Suara.com - Menteri Koordinator Bidang Politik Hukum dan Keamanan Mahfud MD mengatakan, pemerintah menyediakan dana insentif untuk tenaga medis yang menangani Covid-19.

Dokter spesialis akan mendapatkan insentif Rp 15 juta. Dokter umum diberikan uang Rp 10 juta. Sementara tenaga kesehatan bukan dokter Rp 7,5 juta.

"Pemerintah itu menyediakan semacam insentif dan santuan pada para tenaga medis. Insentif dan santunannya itu," kata Mahfud MD, Sabtu (8/8/2020).

Uang insentif tersebut, kata Mahfud, akan diberikan kepada dokter spesialis, dokter biasa, dan tenaga medis setiap bulan.

Mahfud menyebut, nantinya penyaluran pemberian dana insentif tidak melalui kepala rumah sakit atau kepala daerah rumah sakit setempat.

Pemberian insentif dipercepat yakni akan dikirim ke rekening tenaga medis yang bersangkutan.

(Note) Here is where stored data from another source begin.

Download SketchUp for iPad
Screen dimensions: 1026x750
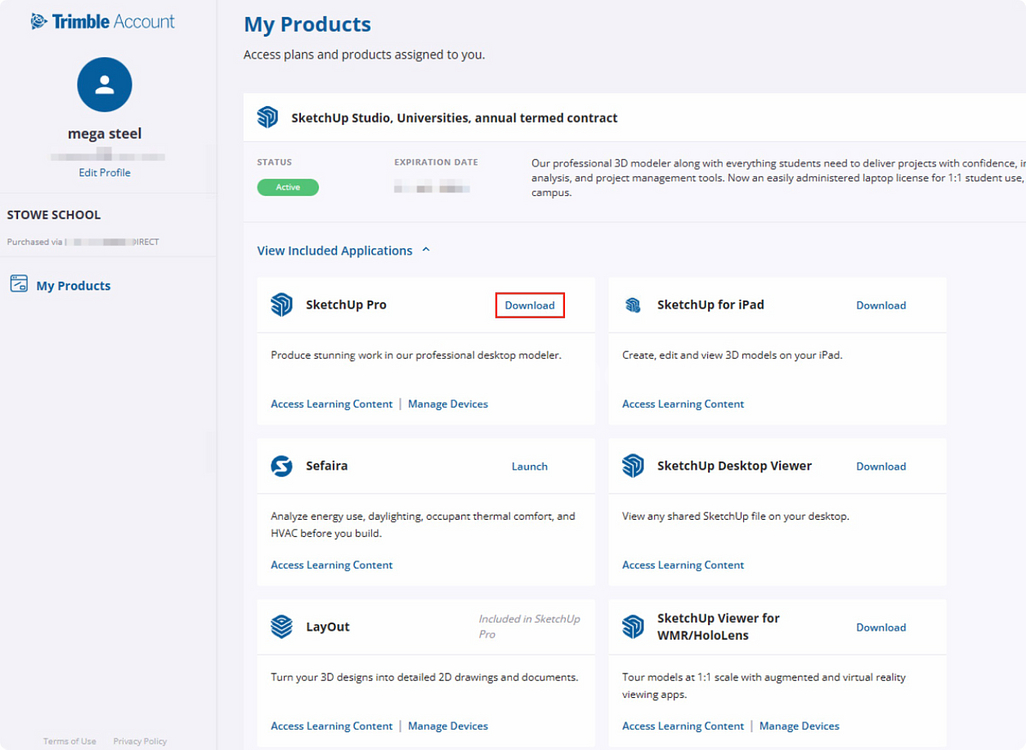881,306
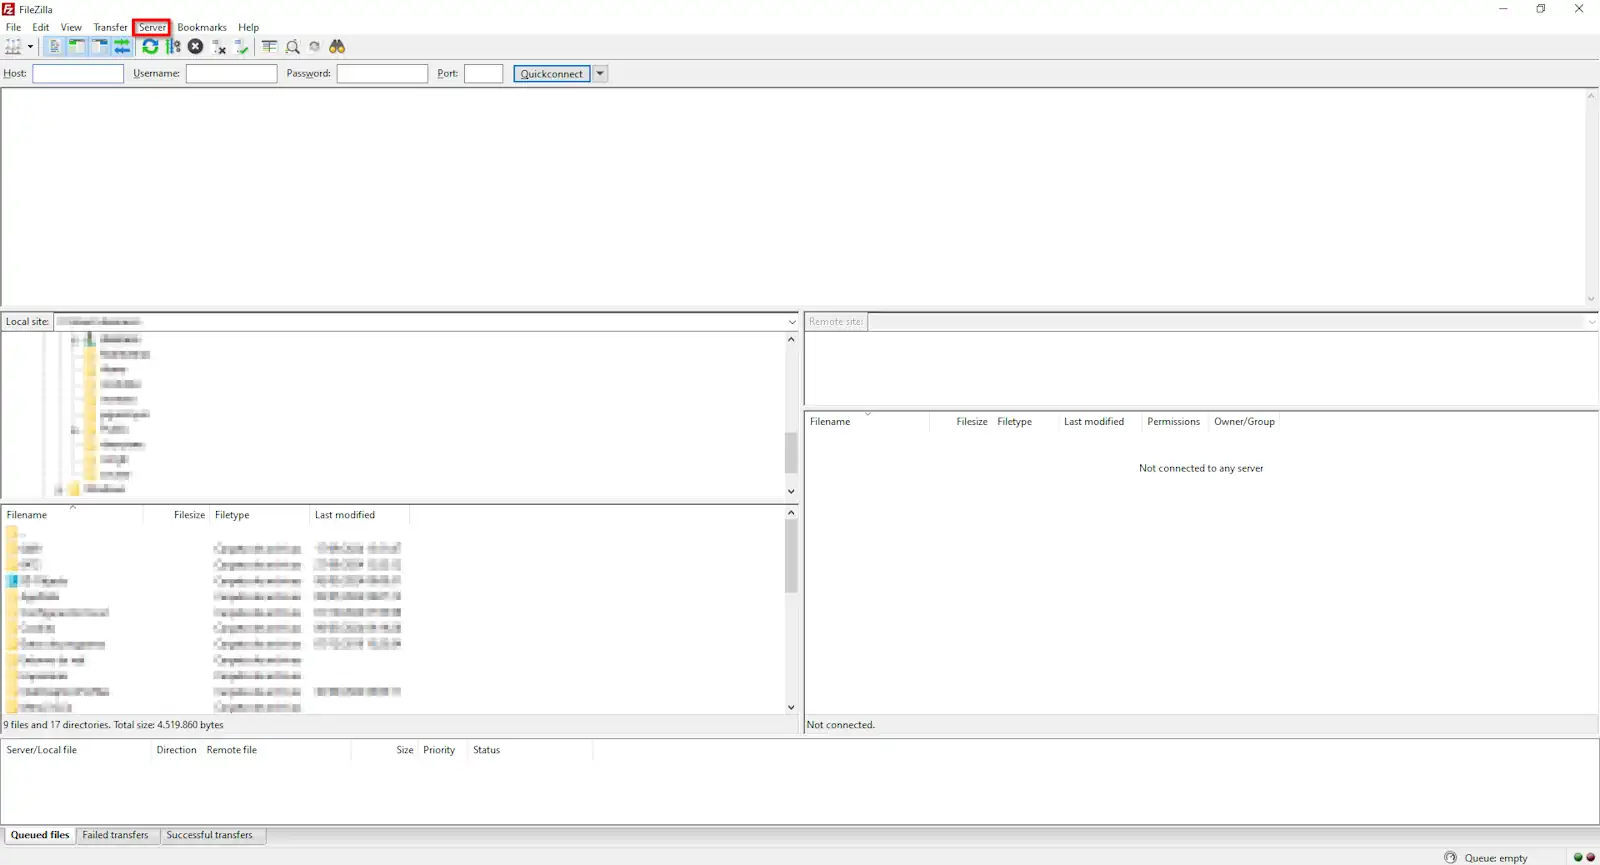
Task: Click into the Host input field
Action: click(x=78, y=74)
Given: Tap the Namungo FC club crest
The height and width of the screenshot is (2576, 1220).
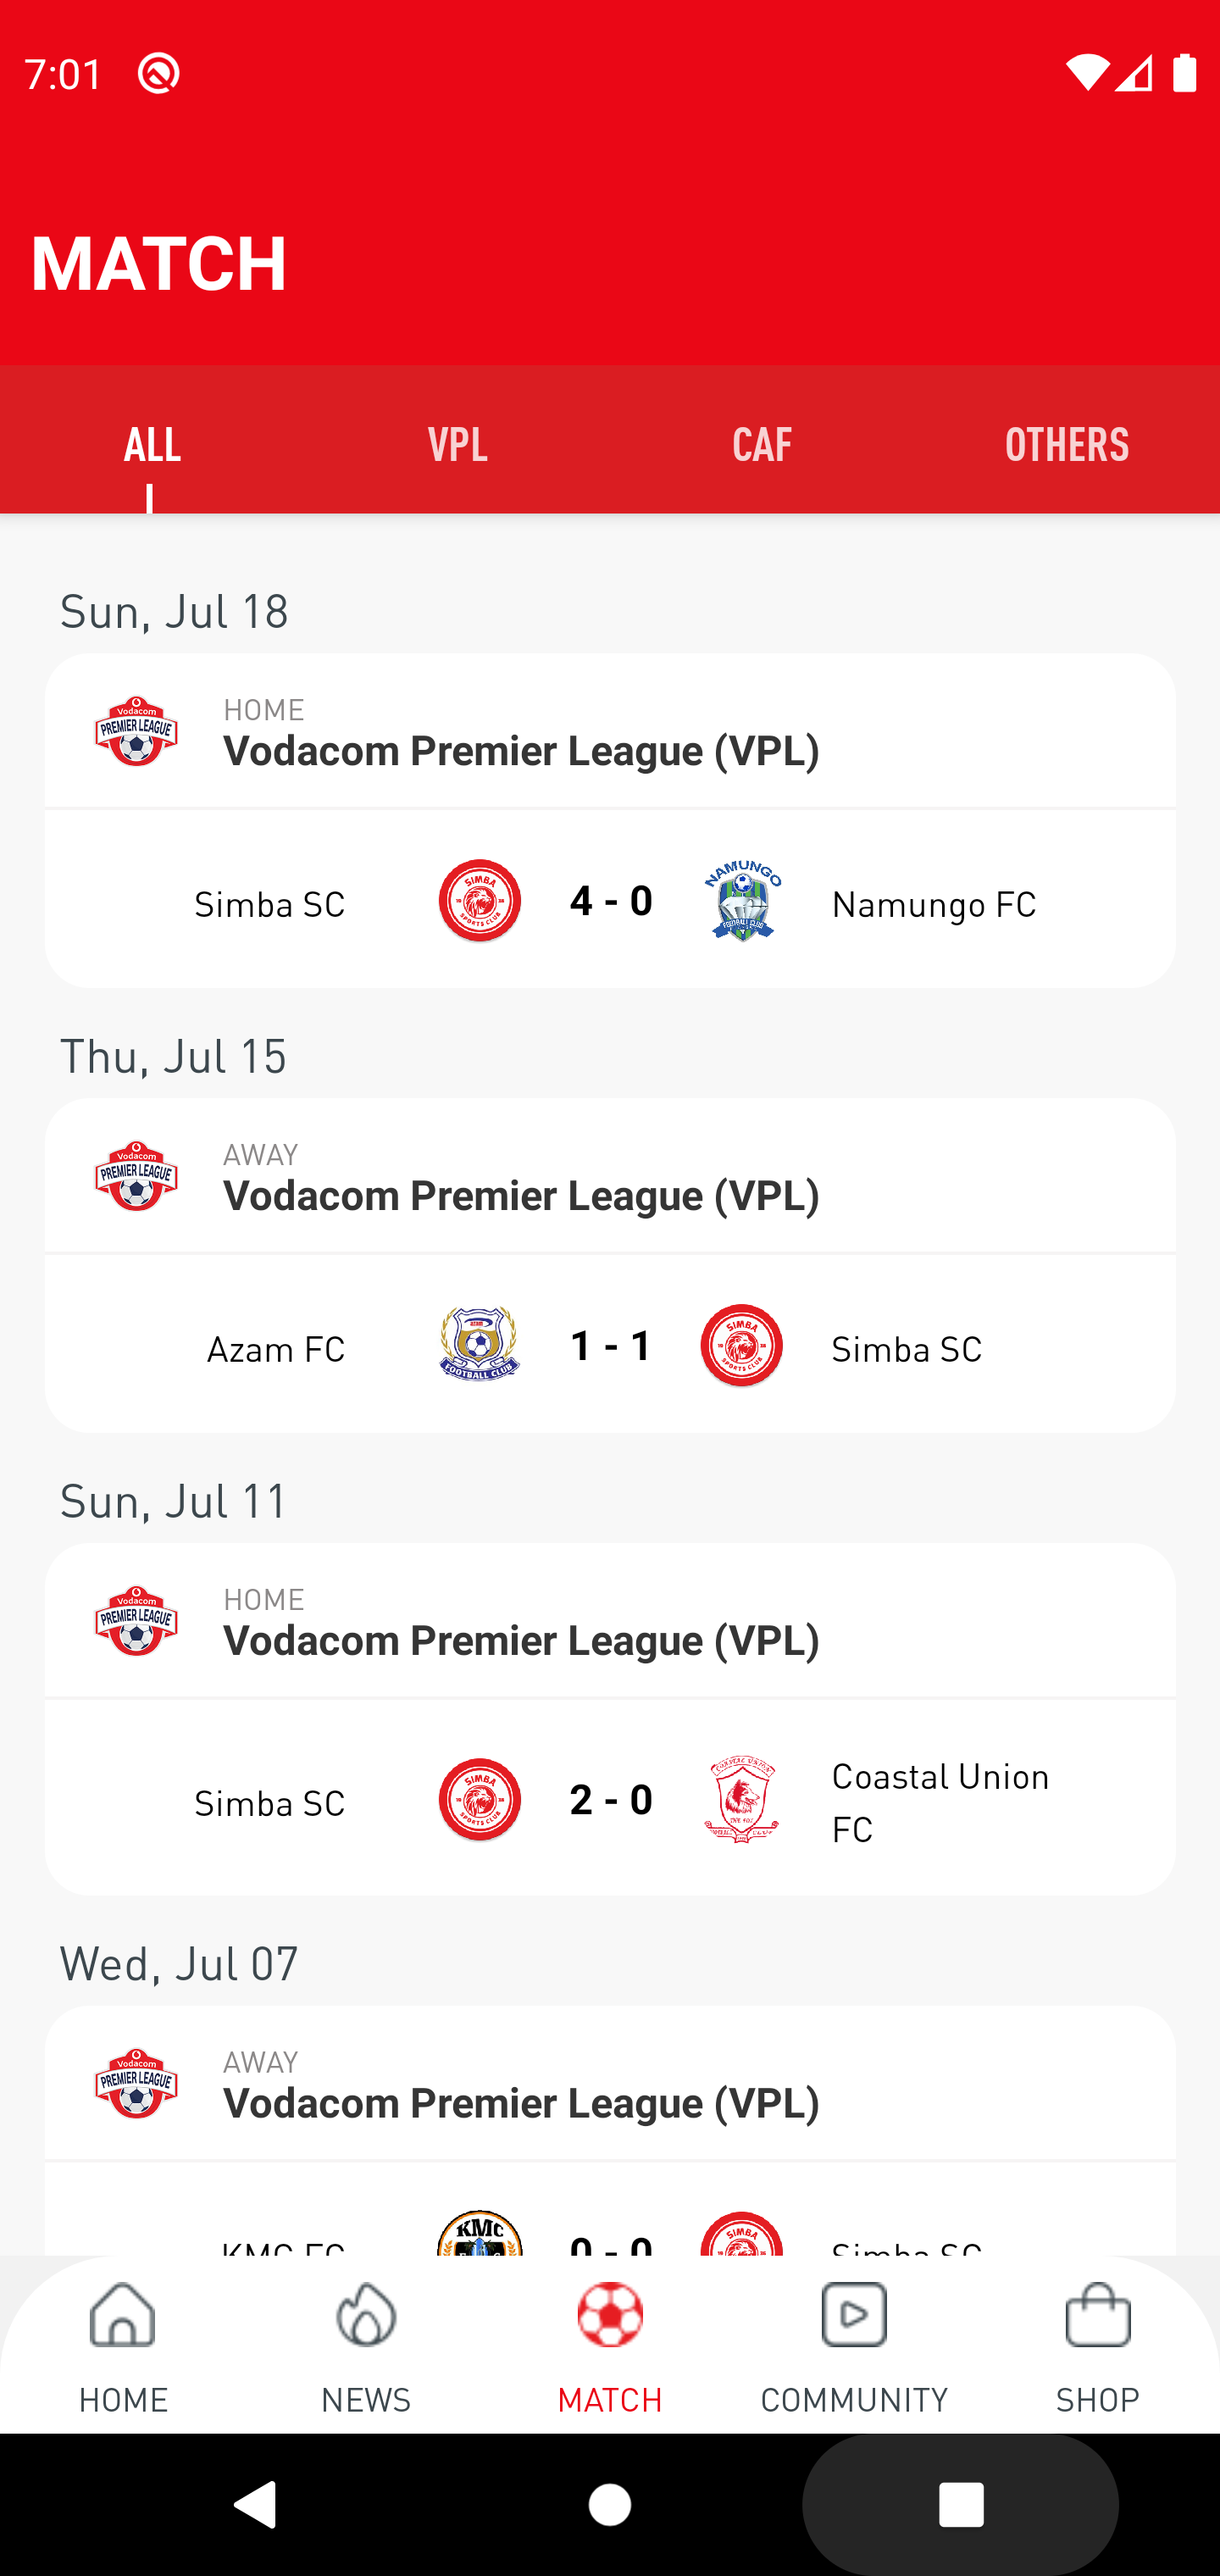Looking at the screenshot, I should [742, 901].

"Rapat pekan lalu mencari caranya, begini sajalah, untuk dokter itu dipercepat penyaluran uangnya disalurkan langsung ke rekening masing-masing. Asal datanya jelas. Nanti uangnya tidak usah melalui kepala rumah sakit, tidak usah melalui kepala daerah," ucap dia.

Mantan Ketua MK itu menuturkan, mekanisme penyaluran dana insentif akan berdasarkan data rumah sakit tempat tenaga medis tersebut bekerja menangani pasien covid-19.

 "Yang penting ada keterangan resmi dari rumah sakit, siapa nama dokternya, alamatnya ini, nomor rekeningnya ini, nanti akan ditransfer," tutur dia.

Dia mengatakan, transfer ke rekening masing-masing itu dilakukan karena selama ini pemberian insentif berjalan lambat.